Two-phase modelling of the effects of pore-throat geometry on enhanced oil recovery

Abstract

This study presents computational fluid dynamics (CFD) analysis of the effects of wettability, viscosity and interfacial tension (IFT) for enhanced oil recovery (EOR) with varying pore configuration. A more realistic pore-throat geometry is studied which was motivated by oil-containing rock configuration that indicates the importance of pore geometry in EOR. The results are compared with those obtained for a simple geometry. Both saturated and unsaturated conditions are considered while the IFT varies. For both geometries, the saturated condition presents 99% of oil recovery, for the water-wet and intermediate states while it is about 88% for the oil-wet state. However, there is a significant difference in the temporal evolution of the oil recovery factor, as the complex model is 1.4 to 3 times slower than the simplified one to achieve maximum oil recovery factor under the same conditions. For unsaturated conditions, two different initial oil volumes were considered to explore the combined effect of low IFT and change in wettability.

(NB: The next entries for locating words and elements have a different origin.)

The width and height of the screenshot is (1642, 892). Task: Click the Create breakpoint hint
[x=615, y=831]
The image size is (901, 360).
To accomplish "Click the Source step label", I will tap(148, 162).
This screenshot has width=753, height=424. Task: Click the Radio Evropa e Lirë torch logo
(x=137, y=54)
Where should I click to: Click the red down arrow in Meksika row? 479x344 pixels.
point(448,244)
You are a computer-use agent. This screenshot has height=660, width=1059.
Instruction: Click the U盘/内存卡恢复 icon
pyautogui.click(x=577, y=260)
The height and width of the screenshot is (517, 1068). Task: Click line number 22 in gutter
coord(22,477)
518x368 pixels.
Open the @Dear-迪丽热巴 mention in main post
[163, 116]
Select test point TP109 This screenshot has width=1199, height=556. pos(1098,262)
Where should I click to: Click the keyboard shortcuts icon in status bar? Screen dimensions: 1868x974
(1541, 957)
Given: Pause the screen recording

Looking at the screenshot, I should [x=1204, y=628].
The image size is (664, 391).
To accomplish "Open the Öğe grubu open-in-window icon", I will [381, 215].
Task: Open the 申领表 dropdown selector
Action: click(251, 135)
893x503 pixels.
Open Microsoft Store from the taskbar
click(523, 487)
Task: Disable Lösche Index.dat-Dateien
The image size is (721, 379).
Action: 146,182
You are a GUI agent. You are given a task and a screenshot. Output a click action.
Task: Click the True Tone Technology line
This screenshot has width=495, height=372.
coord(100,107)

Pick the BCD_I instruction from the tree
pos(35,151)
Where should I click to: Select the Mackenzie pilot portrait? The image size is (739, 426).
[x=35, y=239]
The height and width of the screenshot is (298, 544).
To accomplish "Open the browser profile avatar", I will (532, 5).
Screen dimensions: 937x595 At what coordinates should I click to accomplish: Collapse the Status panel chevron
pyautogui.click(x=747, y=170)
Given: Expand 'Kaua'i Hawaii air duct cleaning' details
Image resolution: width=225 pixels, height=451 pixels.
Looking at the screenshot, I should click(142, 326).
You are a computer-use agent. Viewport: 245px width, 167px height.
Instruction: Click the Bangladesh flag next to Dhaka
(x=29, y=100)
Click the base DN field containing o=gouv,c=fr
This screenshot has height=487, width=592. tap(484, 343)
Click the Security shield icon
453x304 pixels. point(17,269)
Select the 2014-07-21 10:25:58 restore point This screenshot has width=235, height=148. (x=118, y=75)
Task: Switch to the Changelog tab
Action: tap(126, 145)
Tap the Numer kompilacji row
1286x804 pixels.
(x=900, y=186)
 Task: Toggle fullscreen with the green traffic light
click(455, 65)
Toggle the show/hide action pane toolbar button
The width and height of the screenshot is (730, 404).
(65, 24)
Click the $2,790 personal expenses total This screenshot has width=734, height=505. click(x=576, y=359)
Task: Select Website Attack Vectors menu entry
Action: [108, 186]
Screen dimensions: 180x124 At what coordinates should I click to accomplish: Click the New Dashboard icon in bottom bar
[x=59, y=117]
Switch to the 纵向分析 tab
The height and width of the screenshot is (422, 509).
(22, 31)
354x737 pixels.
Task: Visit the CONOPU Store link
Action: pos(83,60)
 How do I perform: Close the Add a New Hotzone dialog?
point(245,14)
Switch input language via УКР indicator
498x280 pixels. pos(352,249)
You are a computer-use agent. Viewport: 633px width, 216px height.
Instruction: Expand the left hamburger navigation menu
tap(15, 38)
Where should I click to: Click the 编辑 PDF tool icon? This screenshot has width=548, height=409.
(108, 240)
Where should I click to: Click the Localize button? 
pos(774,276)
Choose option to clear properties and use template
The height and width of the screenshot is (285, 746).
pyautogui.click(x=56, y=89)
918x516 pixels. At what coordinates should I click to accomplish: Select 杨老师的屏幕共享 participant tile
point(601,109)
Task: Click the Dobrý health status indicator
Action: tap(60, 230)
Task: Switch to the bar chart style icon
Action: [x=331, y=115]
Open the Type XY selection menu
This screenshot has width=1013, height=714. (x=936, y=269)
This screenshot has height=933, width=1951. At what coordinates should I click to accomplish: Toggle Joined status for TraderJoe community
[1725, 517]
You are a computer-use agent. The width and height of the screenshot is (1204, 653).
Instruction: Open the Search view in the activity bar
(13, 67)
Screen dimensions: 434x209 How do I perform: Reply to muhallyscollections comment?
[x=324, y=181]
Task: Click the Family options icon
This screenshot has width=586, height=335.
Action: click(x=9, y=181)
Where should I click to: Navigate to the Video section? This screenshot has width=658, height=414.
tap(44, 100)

Similarly, the oil recovery process is significantly slower for the complex geometric configuration. The study of very low IFT values (10, 35, 65 and 75 µN/m) for the complex configuration in the unsaturated oil condition revealed that highest oil recovery is achieved at the IFT of 75 µN/m. The results confirm that geometric configuration plays an important role in EOR. The impact of pore structure becomes more significant in the unsaturated oil state demonstrating that very low values of IFT slow the oil recovery process.